Gaz łupkowy bardziej przejrzysty

Bez przejrzystych regulacji nie ma szans na rewolucję – uważają producenci i Międzynarodowa Agencja Energetyczna

Publikacja: 06.06.2012 06:47

Gaz łupkowy bardziej przejrzysty

Foto: Bloomberg

– Przepisy muszą być wyważone. I władze muszą o to zadbać – uważa Rex W. Tillerson, prezes Exxon Mobil. – Muszą tworzyć mapę drogową, z której skorzysta cała branża.

Tillerson objeżdża świat i przekonuje, że „złota era gazu", o której w kontekście łupków mówi MAE, jest już blisko. – Ale jeśli jakiś rząd zablokuje rozwój technologii związanych z wydobyciem gazu łupkowego, szybko zauważy, że rozwój gospodarki utknął – mówi. Zgadza się z tym MAE. Jej zdaniem już za pięć lat USA będą produkowały więcej gazu niż Rosja.

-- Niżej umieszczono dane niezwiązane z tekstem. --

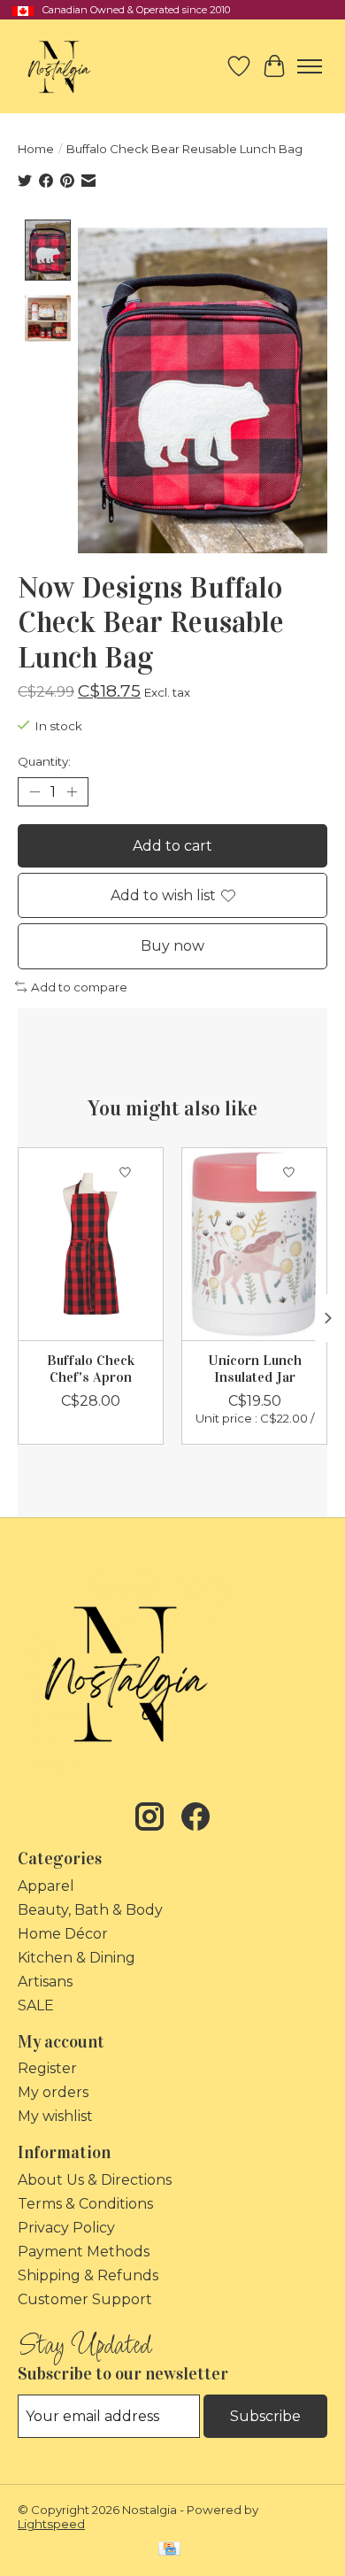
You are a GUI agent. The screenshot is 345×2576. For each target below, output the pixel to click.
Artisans (45, 1981)
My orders (53, 2092)
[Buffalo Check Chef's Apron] (91, 1244)
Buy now (172, 945)
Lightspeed (51, 2524)
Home (36, 149)
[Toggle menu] (309, 66)
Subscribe (265, 2416)
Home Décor (63, 1933)
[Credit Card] (169, 2549)
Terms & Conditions (85, 2203)
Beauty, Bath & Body (90, 1909)
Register (47, 2068)
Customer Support (85, 2299)
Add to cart (172, 845)
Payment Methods (84, 2251)
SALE (36, 2005)
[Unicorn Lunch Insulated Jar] (254, 1244)
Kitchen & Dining (76, 1957)
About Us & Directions (95, 2179)
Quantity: (44, 761)
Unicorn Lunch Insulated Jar (255, 1367)
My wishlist (55, 2116)
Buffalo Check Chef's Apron (90, 1367)
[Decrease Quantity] (34, 792)
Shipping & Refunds (88, 2275)
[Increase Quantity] (71, 792)
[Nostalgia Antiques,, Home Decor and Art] (59, 66)
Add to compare (79, 987)
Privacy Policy (66, 2227)
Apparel (46, 1886)
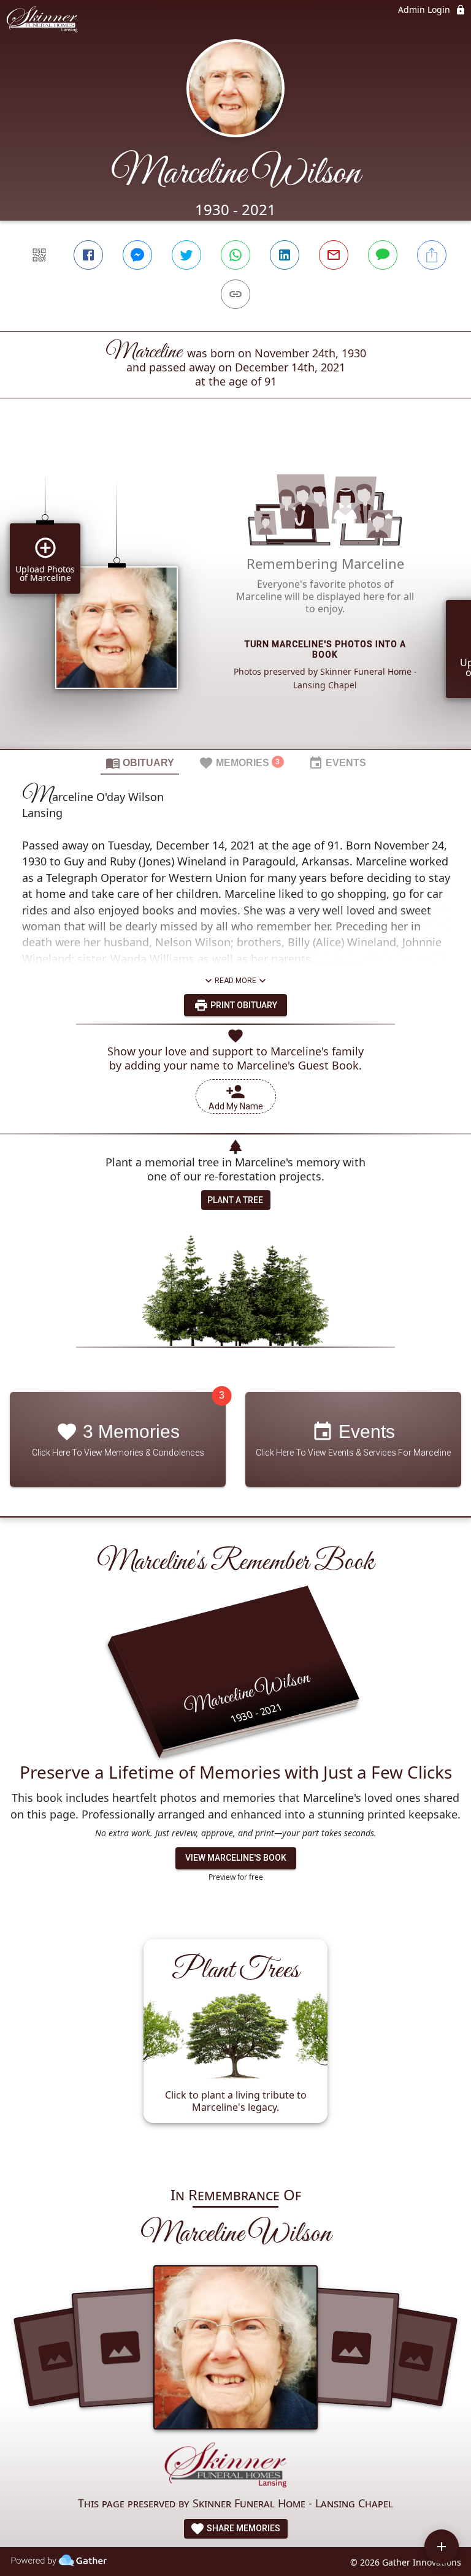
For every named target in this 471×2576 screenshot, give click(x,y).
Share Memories (242, 2528)
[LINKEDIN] (284, 255)
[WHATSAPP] (235, 255)
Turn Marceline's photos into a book (325, 649)
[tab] (140, 762)
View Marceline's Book (235, 1858)
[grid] (235, 594)
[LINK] (235, 294)
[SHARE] (431, 255)
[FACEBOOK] (88, 255)
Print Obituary (243, 1005)
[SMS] (382, 255)
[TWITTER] (186, 255)
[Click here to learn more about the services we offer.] (235, 2467)
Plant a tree (235, 1200)
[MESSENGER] (137, 255)
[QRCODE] (39, 255)
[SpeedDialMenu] (441, 2546)
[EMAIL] (333, 255)
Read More (235, 980)
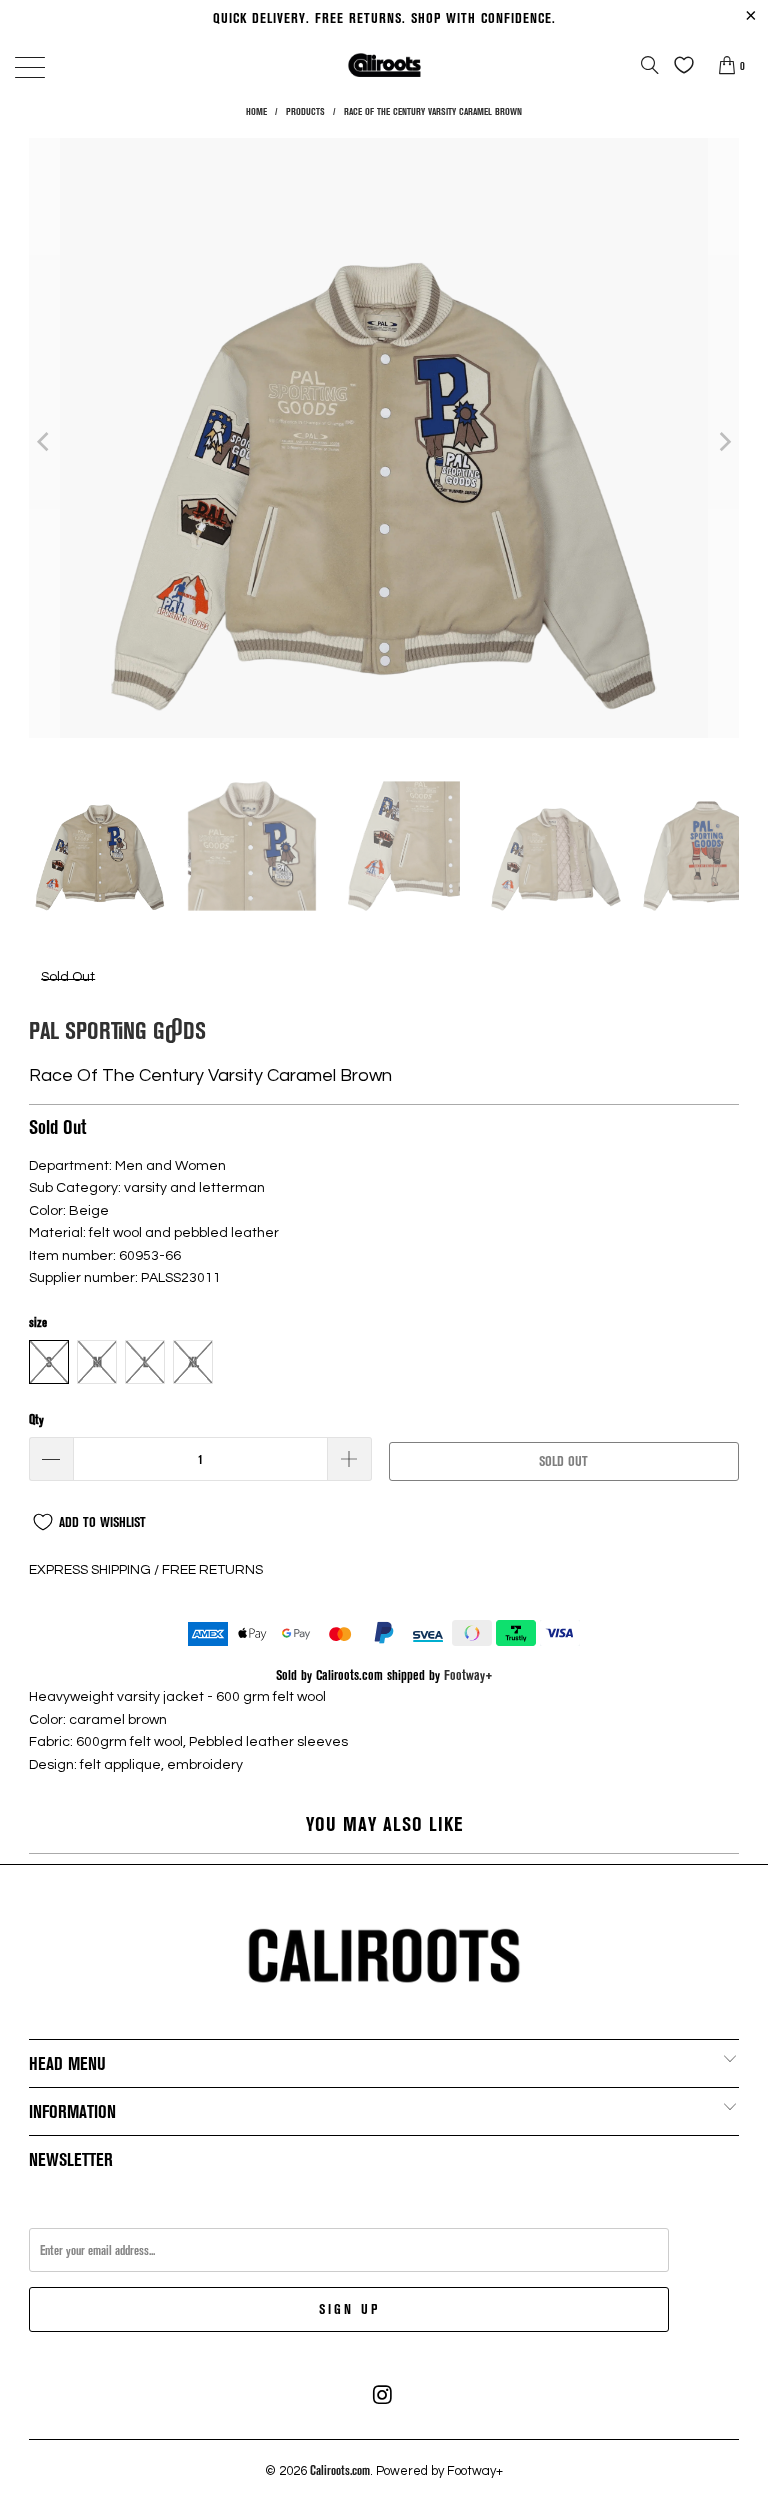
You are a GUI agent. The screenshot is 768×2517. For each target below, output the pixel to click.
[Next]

Wiadomo także, że im bliższa będzie perspektywa upowszechnienia wydobycia gazu łupkowego, tym głośniejsi będą jego przeciwnicy. Wiedzą to uczestnicy konferencji w San Francisco. Zdaniem MAE jest jeszcze czas na kampanię informacyjną, bo bez niej wydobycie gazu z łupków nie jest możliwe.

Na razie bardziej aktywni od producentów gazu są obrońcy środowiska. Paląca się woda w zlewach, trzęsienia ziemi, krowy, które przestają dawać mleko albo wręcz padają, bo zatruły się gazem, świecące studnie, do których przedostały się detergenty. Te obrazy, którymi straszą, zapewne przesadzone i nie wszystkie prawdziwe, działają na wyobraźnię bardziej niż niemrawa kampania informacyjna w regionach, skąd gaz już płynie.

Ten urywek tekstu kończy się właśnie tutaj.